Studies Find 'Easy' Material May Not Be Easy to
By Sarah D. Sparks
Education Week
April 21, 2011

...While learning does take place in the classroom, via instruction and other
kinds of guided activities, "as students progress from elementary school
through secondary school and into college, an increasing amount of
learning is expected to take place outside of the classroom via independent
study,” said Katherine A. Rawson, an assistant professor of psychology at
Kent State University, in Kent, Ohio, who studies how students think about
learning. “So increasingly, a student’s academic success is going to depend
on how well they can effectively regulate study. But students aren’t
particularly well equipped to do this.”

That’s because the same study strategies that have been found to be the
most effective at helping students remember material long term—among
them self-testing long chunks of material and spacing out study sessions
over days or weeks before the final exam—don’t make students feel they’ve
mastered the material. A student has to think harder to recall the definition
of a word in a list of 30 than in a list of five, and it’s also easier to remember
material during the course of one long study session than to recall material
studied several days earlier.

As a result, studies show a student will feel more confident that he or she
has “mastered” material after using study strategies that are less mentally
difficult: studying short chunks of material rather than the whole batch, or
else cramming in one long session before the test.
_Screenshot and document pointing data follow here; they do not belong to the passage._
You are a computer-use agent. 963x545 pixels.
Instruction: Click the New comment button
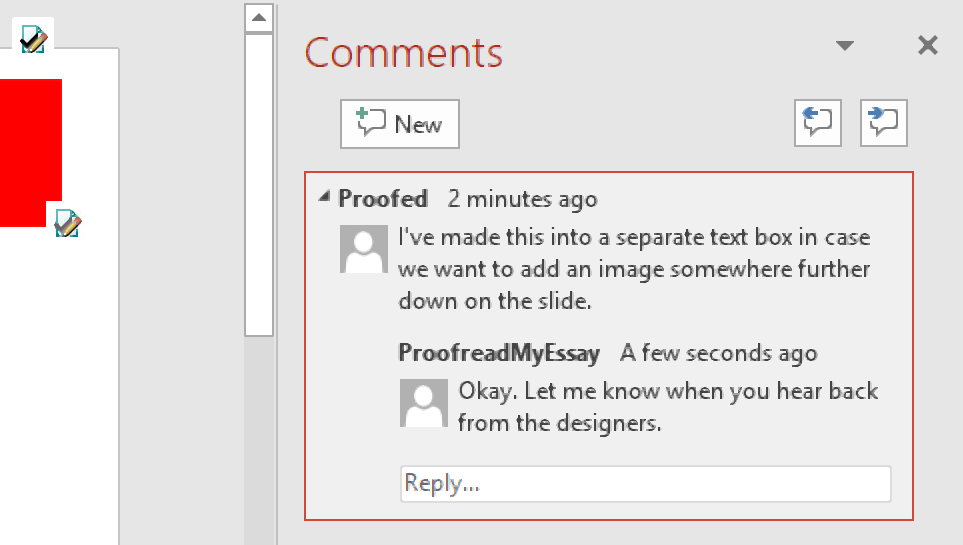[x=400, y=124]
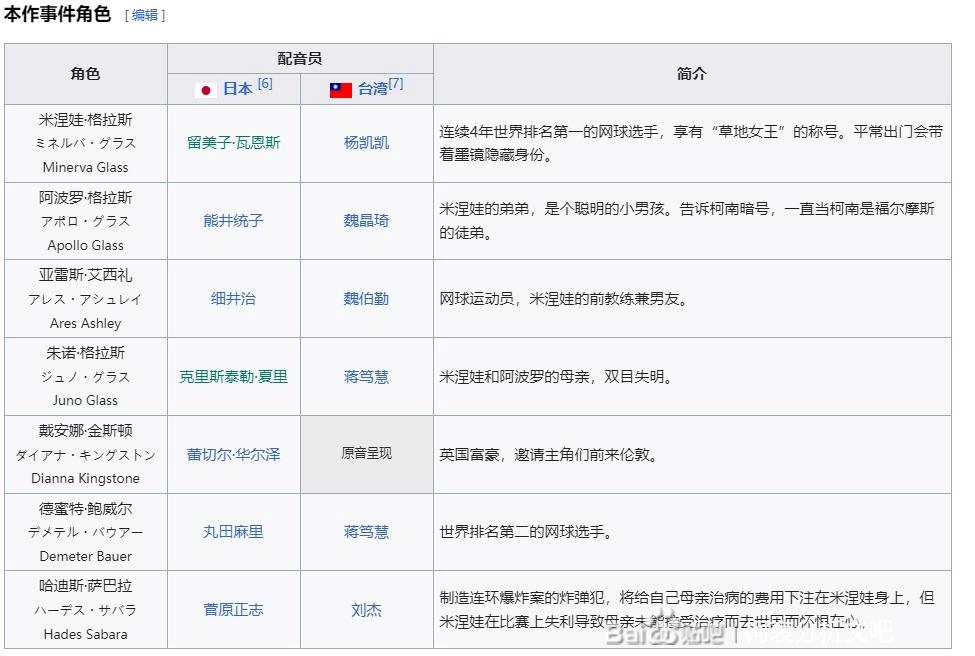
Task: Click the 编辑 link beside the section heading
Action: pos(145,15)
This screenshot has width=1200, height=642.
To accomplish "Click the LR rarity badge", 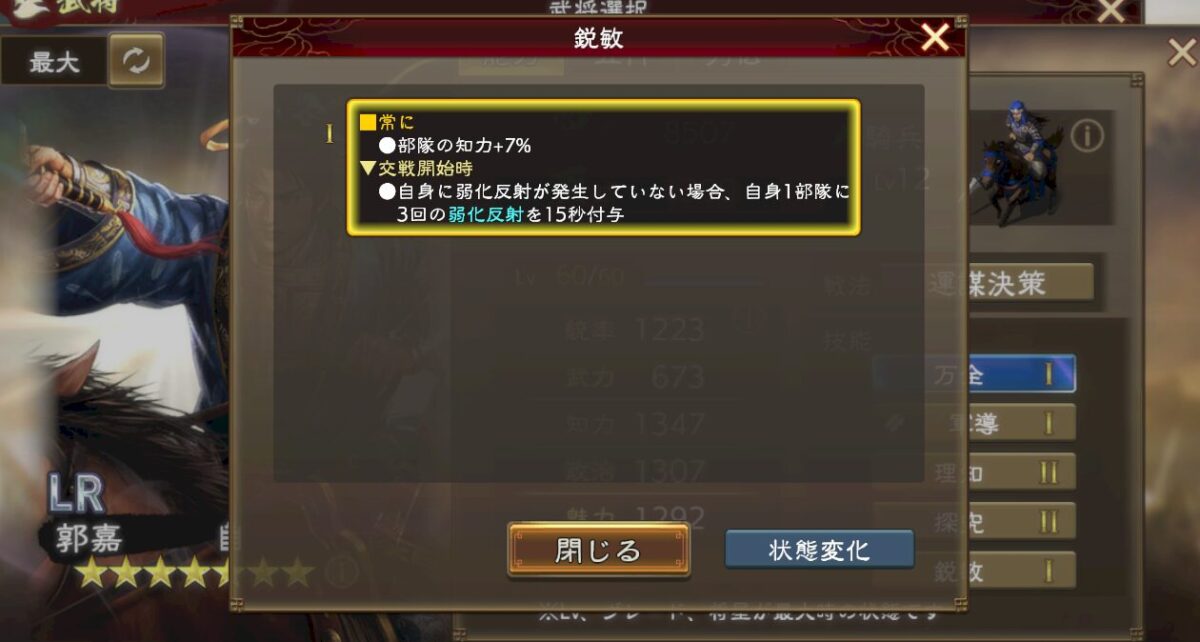I will tap(76, 493).
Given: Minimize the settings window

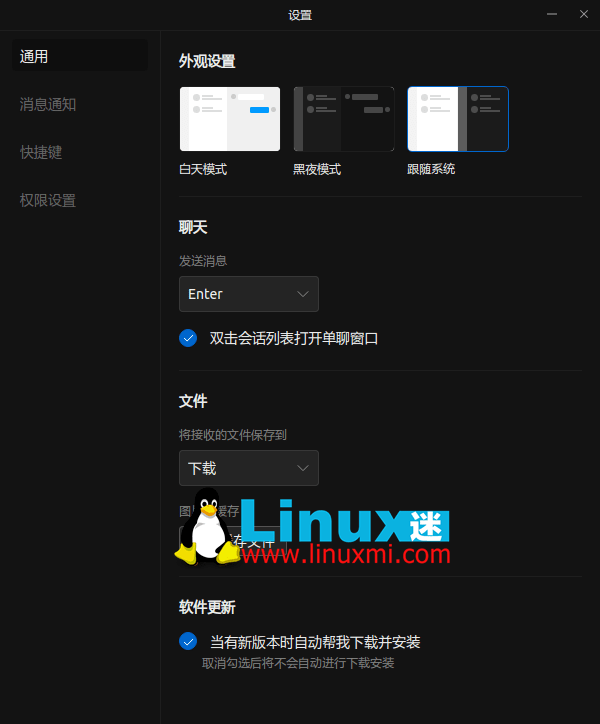Looking at the screenshot, I should 552,14.
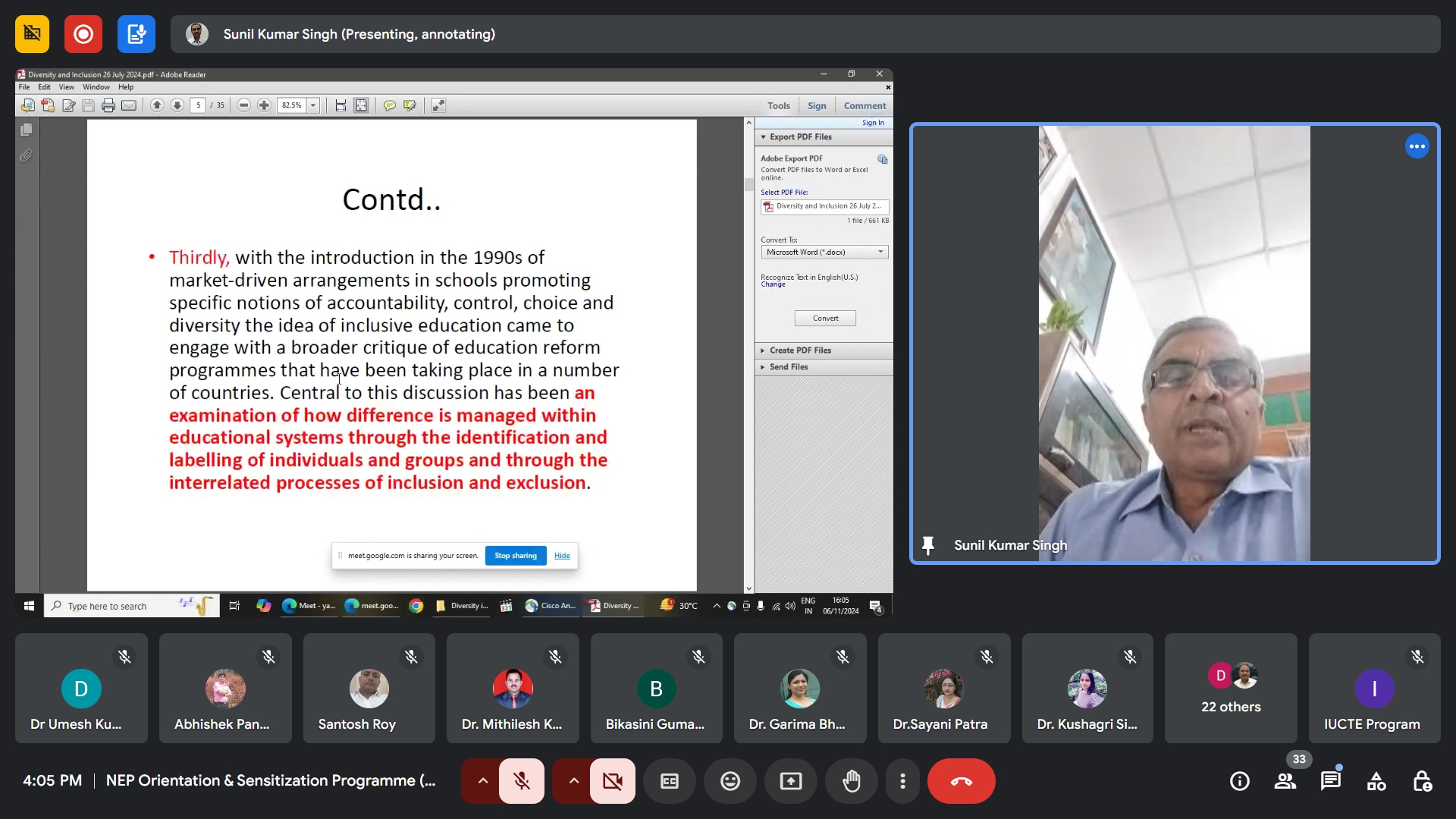Click the IUCTE Program participant tile
The image size is (1456, 819).
1373,688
Unfortunately, those strategies don’t work, according to a series of studies
presented at the AERA meeting in New Orleans this month. For her studies,
Ms. Rawson asked college-aged students to study a pack of 35 flashcards
that paired Swahili vocabulary words with their English translations. The
students were asked to practice until they got the vocabulary correct using
either the entire stack or five stacks of seven cards each. Researchers
instructed students to study the flashcards until they had gotten each
translation correct either once, five, or 10 times, before taking a final quiz a
week later.

There was no real contest in the most effective strategy, Ms. Rawson found.
“There was substantial effect in increasing from practicing until correct once
to five times correct, almost a three-fold improvement in performance,” she
said. Also, “one big stack is better than five little ones.”
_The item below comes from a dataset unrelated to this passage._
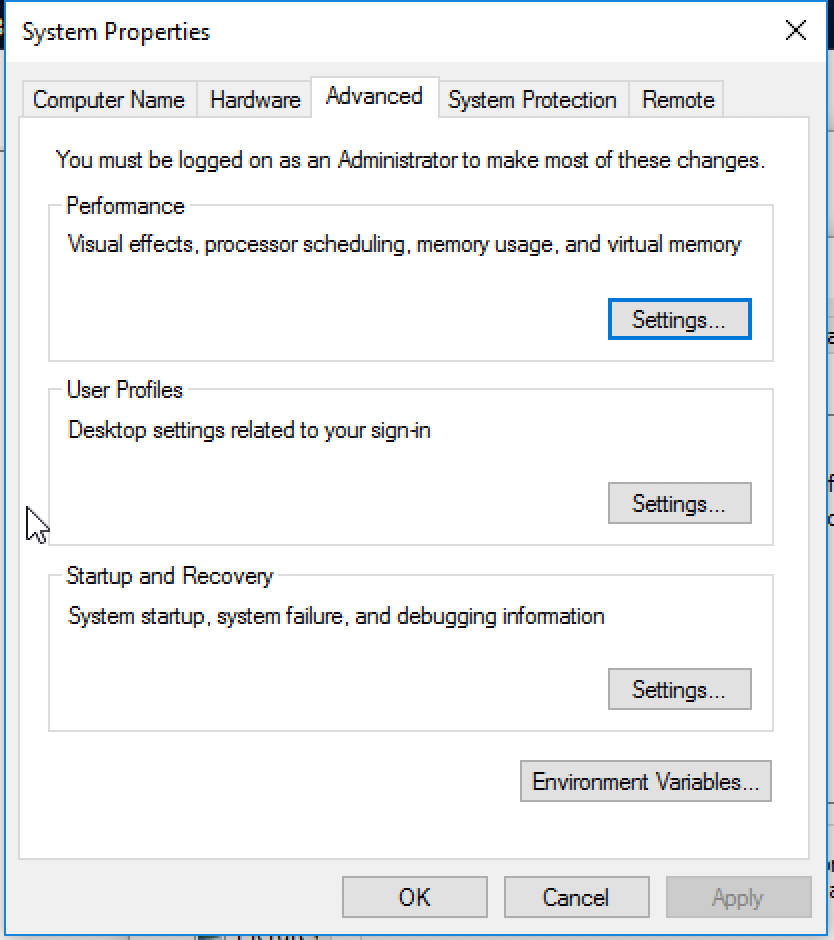
Task: Open the Remote tab
Action: [678, 100]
Yet the test-takers didn’t predict that. Before the test, students reported that
they expected studying smaller groups of flashcards would be more helpful
than studying the big stack, and they expected no real benefit from studying
more cards at once. They remembered about as many words as they
expected to recall when studying the entire pack, 43 percent to 46 percent.
Yet those who had studied the small stacks expected to remember nearly
60 percent of words and recalled only 17 percent.